##### MATERIAL PROVIDED #####

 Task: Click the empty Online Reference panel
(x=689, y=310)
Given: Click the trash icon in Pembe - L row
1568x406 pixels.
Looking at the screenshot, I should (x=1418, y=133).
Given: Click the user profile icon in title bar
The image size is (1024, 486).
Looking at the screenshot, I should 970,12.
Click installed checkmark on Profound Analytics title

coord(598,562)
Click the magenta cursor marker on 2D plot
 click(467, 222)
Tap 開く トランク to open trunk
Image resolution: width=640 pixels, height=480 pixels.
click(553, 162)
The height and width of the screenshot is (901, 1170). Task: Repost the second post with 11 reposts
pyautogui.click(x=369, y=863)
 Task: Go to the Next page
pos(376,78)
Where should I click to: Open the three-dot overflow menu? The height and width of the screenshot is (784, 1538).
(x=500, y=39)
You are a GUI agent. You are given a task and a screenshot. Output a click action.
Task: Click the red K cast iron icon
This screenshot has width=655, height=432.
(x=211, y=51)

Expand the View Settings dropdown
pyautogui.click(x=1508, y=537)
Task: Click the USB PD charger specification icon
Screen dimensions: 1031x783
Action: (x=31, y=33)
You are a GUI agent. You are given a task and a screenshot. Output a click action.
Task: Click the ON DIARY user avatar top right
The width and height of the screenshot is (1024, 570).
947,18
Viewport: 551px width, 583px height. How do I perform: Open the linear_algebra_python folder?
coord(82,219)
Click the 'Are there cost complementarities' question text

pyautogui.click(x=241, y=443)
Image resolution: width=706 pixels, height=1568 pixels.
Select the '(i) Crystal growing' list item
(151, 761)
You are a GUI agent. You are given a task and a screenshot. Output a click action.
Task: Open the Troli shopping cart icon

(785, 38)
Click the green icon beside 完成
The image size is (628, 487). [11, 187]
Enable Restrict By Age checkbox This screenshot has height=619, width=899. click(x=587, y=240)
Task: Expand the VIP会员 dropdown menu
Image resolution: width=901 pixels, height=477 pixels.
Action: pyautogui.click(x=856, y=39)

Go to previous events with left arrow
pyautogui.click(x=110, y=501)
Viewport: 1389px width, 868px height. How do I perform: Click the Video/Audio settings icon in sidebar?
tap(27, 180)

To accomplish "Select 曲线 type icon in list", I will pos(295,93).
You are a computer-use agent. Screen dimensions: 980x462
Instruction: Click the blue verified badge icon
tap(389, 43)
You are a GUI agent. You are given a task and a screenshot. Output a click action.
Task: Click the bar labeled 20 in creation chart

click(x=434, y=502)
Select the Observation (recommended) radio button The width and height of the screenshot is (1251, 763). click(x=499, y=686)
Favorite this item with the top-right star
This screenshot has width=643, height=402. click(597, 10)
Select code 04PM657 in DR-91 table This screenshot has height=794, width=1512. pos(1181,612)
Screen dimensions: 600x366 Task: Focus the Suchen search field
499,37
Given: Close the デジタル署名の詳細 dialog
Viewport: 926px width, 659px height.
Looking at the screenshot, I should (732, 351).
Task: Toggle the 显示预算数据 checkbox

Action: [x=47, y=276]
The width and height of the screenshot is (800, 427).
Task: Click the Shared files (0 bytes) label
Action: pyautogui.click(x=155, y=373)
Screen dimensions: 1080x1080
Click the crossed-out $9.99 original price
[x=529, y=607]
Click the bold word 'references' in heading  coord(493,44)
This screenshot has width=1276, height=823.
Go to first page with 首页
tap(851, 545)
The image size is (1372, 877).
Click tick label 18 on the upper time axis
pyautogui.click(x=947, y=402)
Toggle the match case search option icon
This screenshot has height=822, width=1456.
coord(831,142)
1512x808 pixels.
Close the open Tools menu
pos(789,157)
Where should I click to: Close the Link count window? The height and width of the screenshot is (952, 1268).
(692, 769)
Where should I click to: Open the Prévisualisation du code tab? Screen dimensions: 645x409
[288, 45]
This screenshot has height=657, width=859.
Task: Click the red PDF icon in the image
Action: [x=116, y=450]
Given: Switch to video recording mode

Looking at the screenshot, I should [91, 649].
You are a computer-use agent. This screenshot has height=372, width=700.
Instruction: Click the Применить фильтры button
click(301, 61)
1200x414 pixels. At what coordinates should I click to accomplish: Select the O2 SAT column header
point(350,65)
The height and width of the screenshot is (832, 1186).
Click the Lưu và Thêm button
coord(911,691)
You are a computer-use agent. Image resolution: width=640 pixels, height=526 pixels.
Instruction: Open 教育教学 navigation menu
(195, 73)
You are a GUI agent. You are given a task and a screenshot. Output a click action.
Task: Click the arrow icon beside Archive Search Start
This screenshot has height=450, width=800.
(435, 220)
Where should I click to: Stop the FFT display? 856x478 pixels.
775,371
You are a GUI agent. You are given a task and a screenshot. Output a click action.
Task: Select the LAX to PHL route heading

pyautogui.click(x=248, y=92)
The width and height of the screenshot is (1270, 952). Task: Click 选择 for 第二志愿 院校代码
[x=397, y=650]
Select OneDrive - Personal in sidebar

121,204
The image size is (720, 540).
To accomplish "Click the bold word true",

#####

### REQUIRED ACTION
From the line containing "The width and height of the screenshot is (1270, 952)." to the last line of the data above, copy each line exactly and add nothing.

### ANSWER BELOW
The width and height of the screenshot is (1270, 952). Task: Click 选择 for 第二志愿 院校代码
[x=397, y=650]
Select OneDrive - Personal in sidebar

121,204
The image size is (720, 540).
To accomplish "Click the bold word true",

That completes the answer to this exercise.